TASK STATEMENT >>
Find the "You are a computer-use agent." line in the records below and repeat it and every later line exactly, up to the last; do not include pictures.

Stored records
• • • • • • •

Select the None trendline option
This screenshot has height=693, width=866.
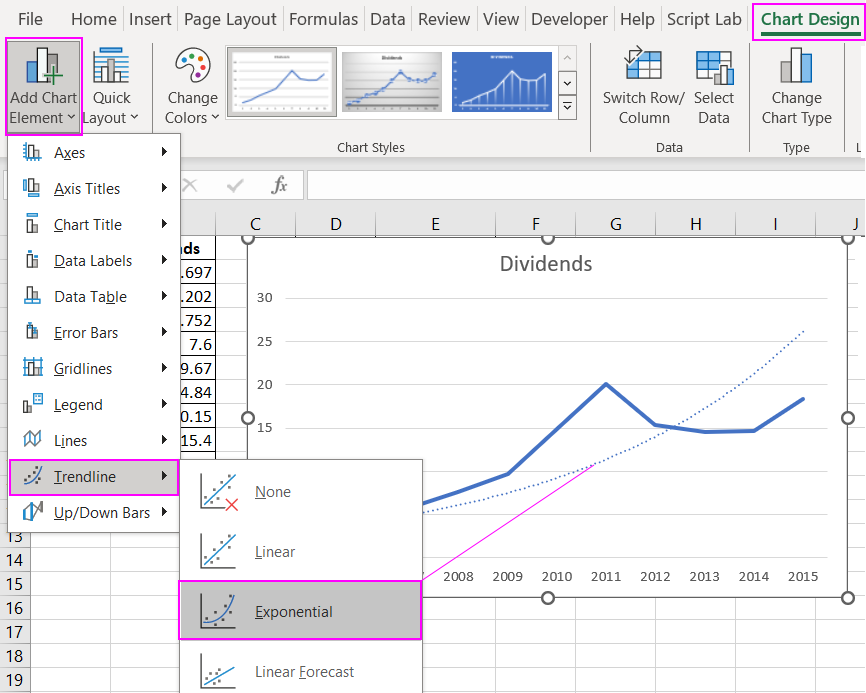click(273, 492)
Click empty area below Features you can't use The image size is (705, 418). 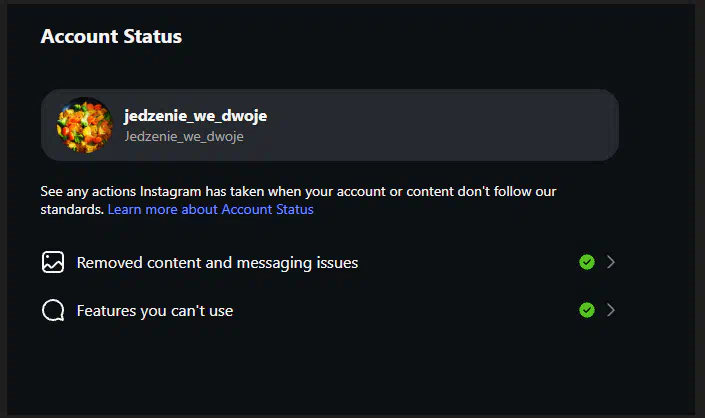point(330,370)
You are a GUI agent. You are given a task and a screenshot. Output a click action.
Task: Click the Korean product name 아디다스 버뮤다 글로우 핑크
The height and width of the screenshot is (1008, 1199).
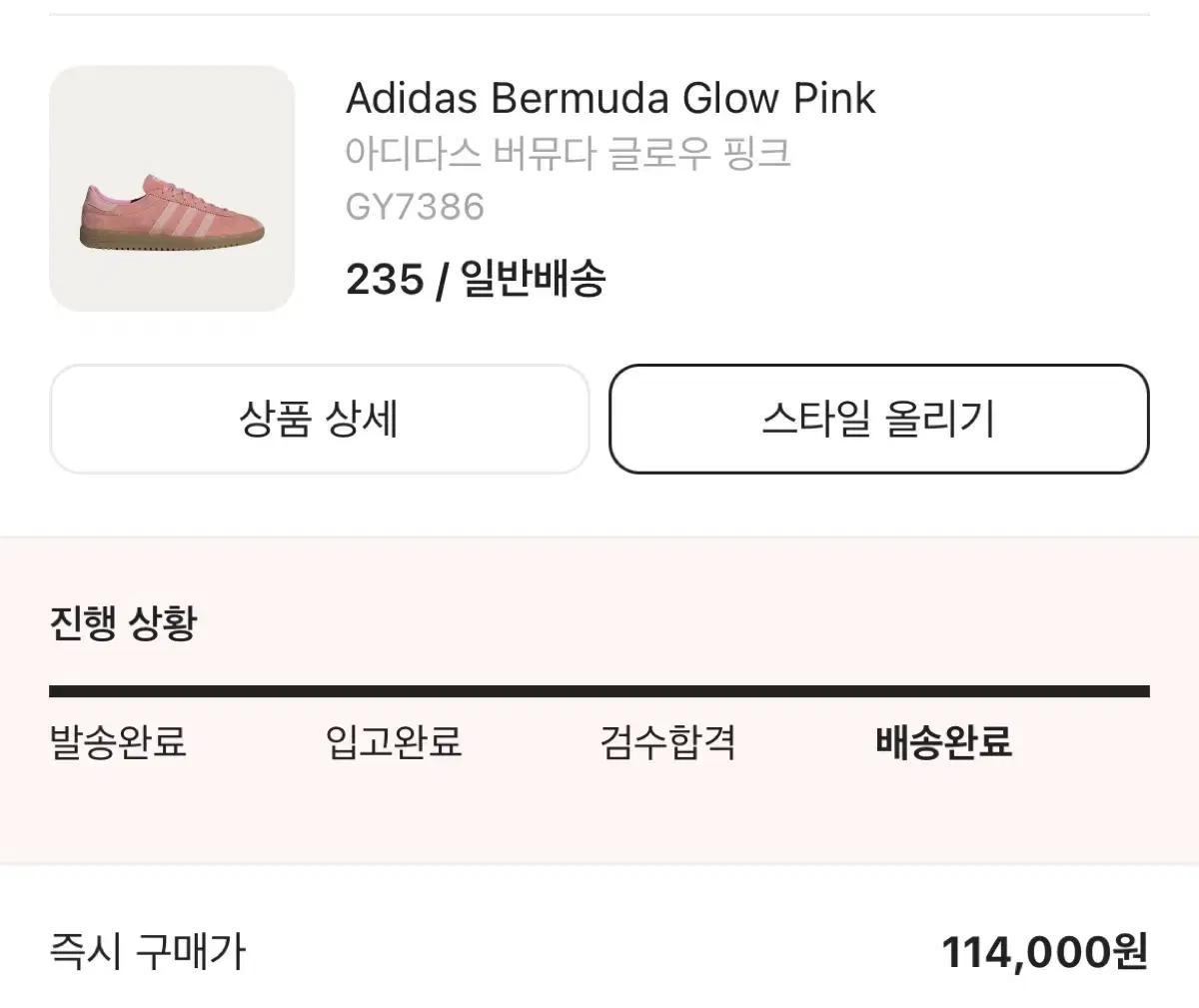pyautogui.click(x=569, y=154)
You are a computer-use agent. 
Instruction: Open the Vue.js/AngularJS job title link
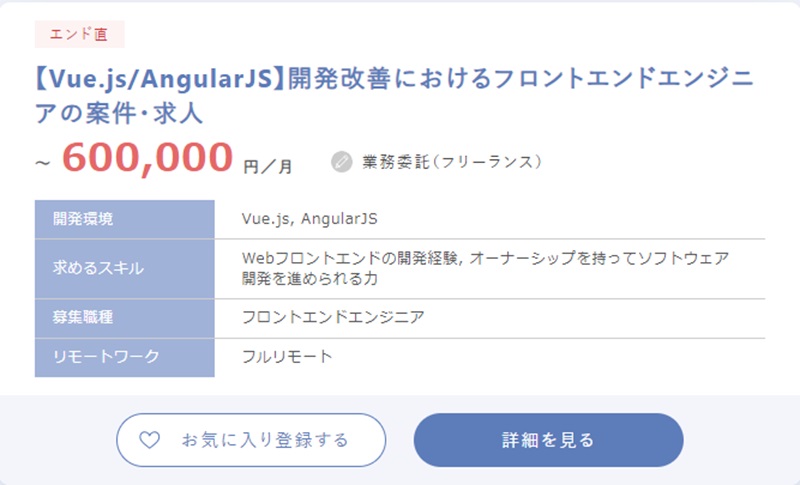click(x=394, y=78)
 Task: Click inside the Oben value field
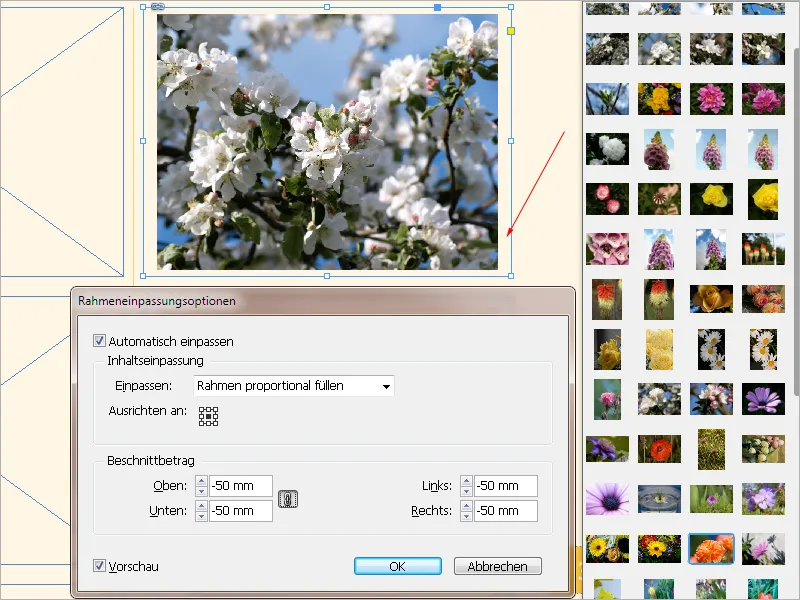[x=235, y=485]
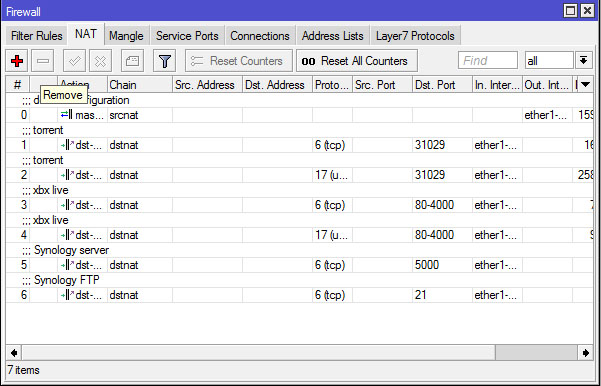Expand the column chooser arrow in header
This screenshot has width=601, height=386.
pos(585,84)
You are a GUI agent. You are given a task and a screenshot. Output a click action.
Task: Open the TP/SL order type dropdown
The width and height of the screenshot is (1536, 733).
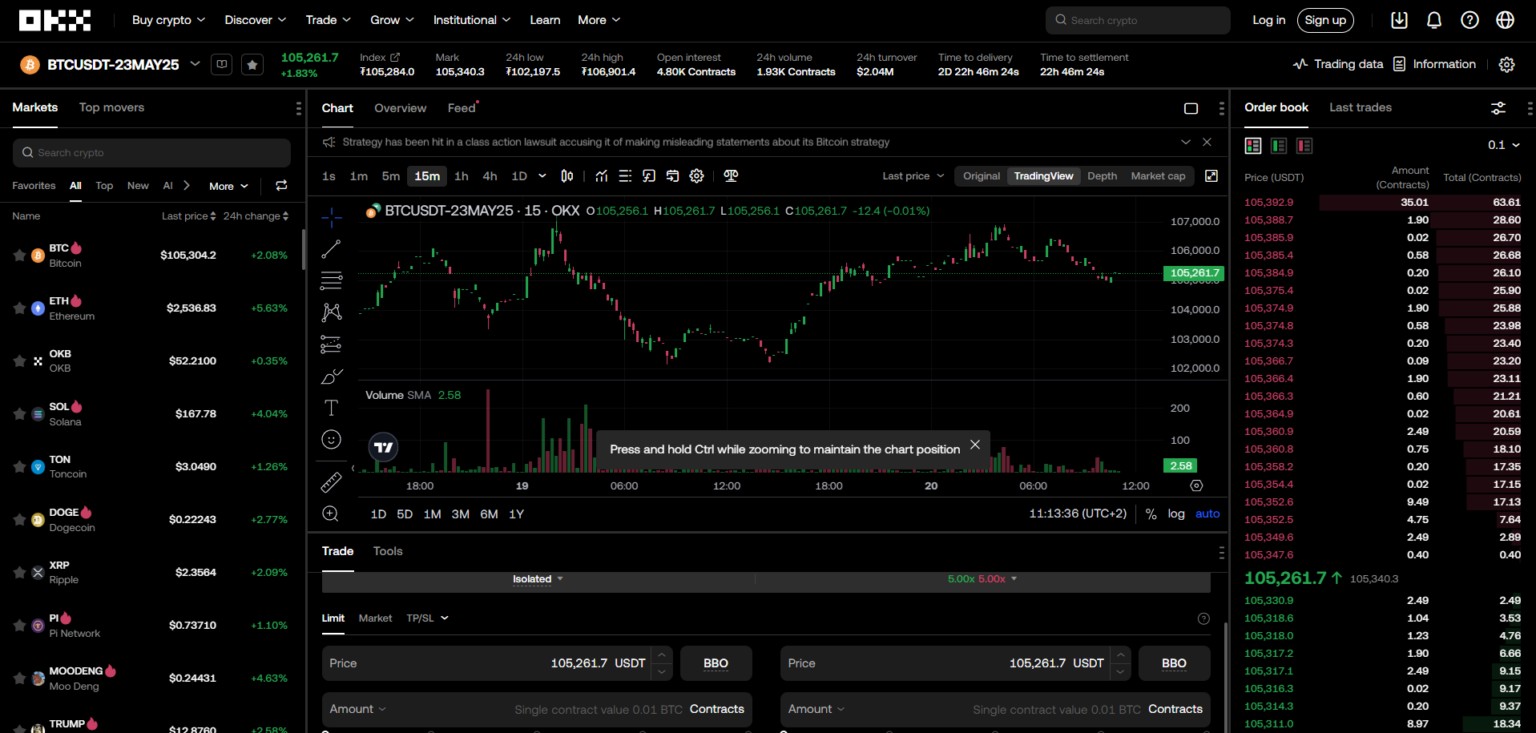tap(427, 618)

• • • • • • •

COMPLETED EXERCISE >>
You are a computer-use agent. 
Instruction: Open the Vue.js/AngularJS job title link
click(x=394, y=78)
 Task: Click inside the Oben value field
[x=235, y=485]
Expand the column chooser arrow in header
This screenshot has width=601, height=386.
pos(585,84)
You are a GUI agent. You are given a task and a screenshot. Output a click action.
Task: Open the TP/SL order type dropdown
The width and height of the screenshot is (1536, 733).
tap(427, 618)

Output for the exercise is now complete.